6 L’appelant et Velitchko donnent cependant une version complètement différente des événements. Selon eux, le plaignant les a invités dans son appartement où ils ont eu une conversation amicale sur l’immigration, les sports et le chômage. L’appelant et Velitchko ont nié avoir agressé et menacé le plaignant. Le jury les a reconnus coupables.

7 L’exposé du juge du procès au jury est antérieur à l’arrêt Lifchus qui a été rendu en 1997. Voici ce qu’il dit:

[traduction] La présomption d’innocence — Dans notre pays, on présume dans les affaires criminelles que l’accusé est innocent jusqu’à ce que le ministère public établisse sa culpabilité hors de tout doute raisonnable. L’accusé n’a pas la responsabilité d’établir, de démontrer ou de prouver son innocence. Si le ministère public ne parvient pas à établir hors de tout doute raisonnable que l’accusé est coupable, vous devez l’acquitter. En quoi consiste un doute raisonnable? Un «doute raisonnable» c’est simplement cela, un doute qui est raisonnable. Je le décris habituellement comme un doute réel, si vous avez un doute réel, un doute sérieux. Il ne s’agit pas d’un doute imaginaire ou fictif dont se sert une personne pour échapper à sa responsabilité.

Plus loin, le juge du procès dit:

[traduction] La preuve, membres du jury, n’est donc pas une question complexe. Il s’agit d’une question assez claire et simple. En fin de compte, vous devez déterminer si vous être convaincus hors de tout doute raisonnable que cet homme a fait l’objet de menaces et de voies de fait dans son appartement ce soir‑là. Vous devez évaluer la preuve, toute la preuve. Il ne s’agit pas de prendre des éléments, ici et là. Il s’agit pour vous de prendre l’ensemble de la preuve. Vous considérez la preuve dans son ensemble, vous l’examinez, et vous déterminez si, compte tenu de tous les éléments de preuve, vous êtes convaincus ou non hors de tout doute raisonnable que ces deux accusés sont coupables. Si vous avez un doute raisonnable, vous devez trancher en faveur des accusés. Si, cependant, vous êtes convaincus hors de tout doute raisonnable qu’ils sont coupables, qu’ils ont agressé M. Slivko et qu’ils ont tenté de lui extorquer une somme d’argent, vous avez le devoir de les déclarer coupables.

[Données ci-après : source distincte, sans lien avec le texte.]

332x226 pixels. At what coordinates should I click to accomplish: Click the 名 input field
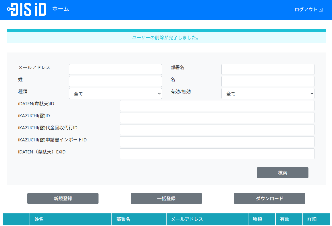pos(268,81)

8 En appel, la Cour suprême de Terre‑Neuve (Cour d’appel) conclut que l’exposé du juge du procès au jury était suffisant: (1999), 174 Nfld. & P.E.I.R. 34. Les juges majoritaires reconnaissent que l’exposé ne reprend pas mot pour mot la description du concept de «preuve hors de tout doute raisonnable» dans l’arrêt Lifchus. Ils disent que cependant la norme applicable est le caractère adéquat, et que l’exposé en cause n’aurait pas induit le jury en erreur sur la norme de preuve applicable. Sur la deuxième question, la majorité conclut de la même façon que le jury a reçu des directives adéquates sur la façon de traiter deux versions différentes des événements. Le juge Green étant dissident, le pourvoi nous est soumis de plein droit.

II. Analyse

9 La façon d’expliquer le doute raisonnable dans un exposé au jury est établie dans Lifchus, précité. Le juge du procès a une certaine latitude dans la façon de donner des directives au jury sur le doute raisonnable et il n’est pas tenu d’utiliser une formulation précise. On peut dire la même chose des directives qu’énonce W. (D.) sur les témoignages contradictoires. Les cours d’appel n’interviennent pas lorsque le jury a reçu des directives adéquates. Cependant, pour être adéquates, les directives doivent respecter certaines normes.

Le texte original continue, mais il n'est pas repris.